Imagine drinking a sensible fruit-and-protein-powder smoothie. Now stop a minute, clear your mind, and imagine you’re drinking a luscious milkshake made with premium ice cream — you know, something really rich and creamy. Which one would make you feel fuller?

I know what your answer is (same as mine when I did this thought experiment). But the real (and surprising) answer is, the shake that makes you feel fuller in real life depends on what you think you’re drinking, not on what you actually are drinking. And that suggests an intriguing way that we can all use psychology to sidestep overeating.

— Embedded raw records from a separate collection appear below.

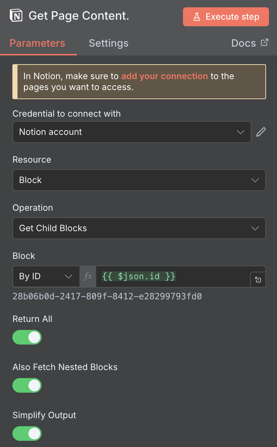Open the expression editor expand icon
Viewport: 277px width, 447px height.
coord(258,280)
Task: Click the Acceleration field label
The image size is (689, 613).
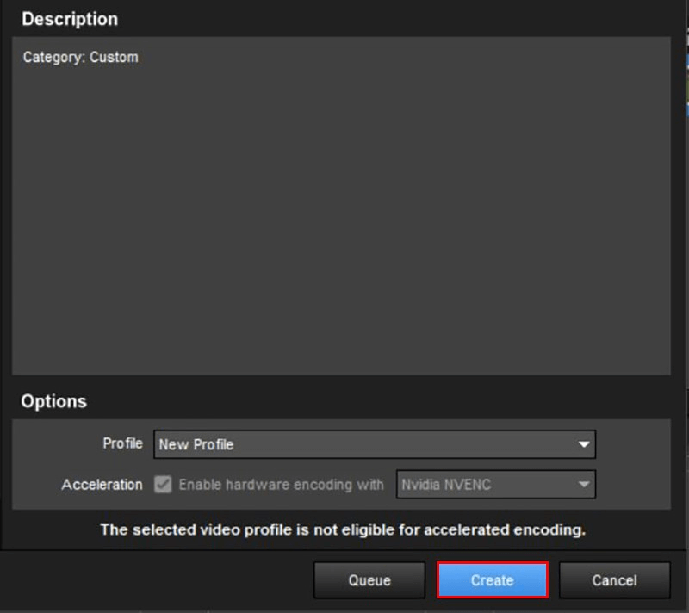Action: (102, 485)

In a clever study exploring the mind’s ability to control how the body responds to food, Yale University doctoral candidate Alia J. Crum gave an identical 380-calorie milkshake to two groups of people, telling one group it was an indulgent 620-calorie shake… and the other that it was a sensible 140-calorie shake.

It was the same drink, but it brought wildly different results in the two groups, not only mentally, but also physically. When researchers took blood samples from each participant and measured his/her level of ghrelin, the body’s “hunger hormone” (the lower the level, the less hungry you feel), they found lower levels in the “high-fat shake” group — as low, in fact, as if they actually had consumed the high-fat drink — than in the “low-fat shake” group. And remember, they were all drinking the same shake! “Mind Over Milkshakes,” as the study was dubbed, was published online recently in Health Psychology.

What does this tell us? In short, Crum said, it tells us that the gut can be tricked into feeling full or feeling unsatisfied depending on what people believe they’re eating.

Crum was not surprised by the fact that the mind-set produced physiological effects — it’s well-known that emotions affect us physically — but she had expected the exact opposite of what happened. “Originally we assumed that thinking the shake was ‘sensible’ would be better for the body. Instead, we found that thinking the shake was ‘indulgent’ was better,” because it left people more satisfied.

Can we trick our brains into thinking a food is indulgent when we know it’s not? Yes, Crum said, as long as we redefine what indulgence means — and infuse a celebratory feel to traditional, minor excesses, such as allowing ourselves a small side order of French fries, one slice of pizza and even an occasional full-fat milkshake.

Taking extra time for a leisurely meal is an indulgence, Crum notes, as is focusing on tasty ingredients in healthy foods. Even a salad can be turned into something indulgent, Crum said, if we make a point of seeing the cheese, nuts, croutons or specially made dressing as part of a real treat. “I don’t think we have to trick the mind into thinking food is higher or lower in calories,” Crum told me. “Instead of focusing on how much we are eating, we should focus on stopping and appreciating the food, allowing ourselves to have the sense that whatever we eat is something special and more than enough.”

We all know the old adage “mind over matter,” and yet we seldom marshal the determination to do what we know we can do — and that is to realize the power we have to make changes. Just say to yourself, mind over milkshake… take the time to really enjoy everything you eat or drink… and see what happens.


Alia J. Crum, doctoral candidate, department of psychology, Yale University, New Haven, Connecticut.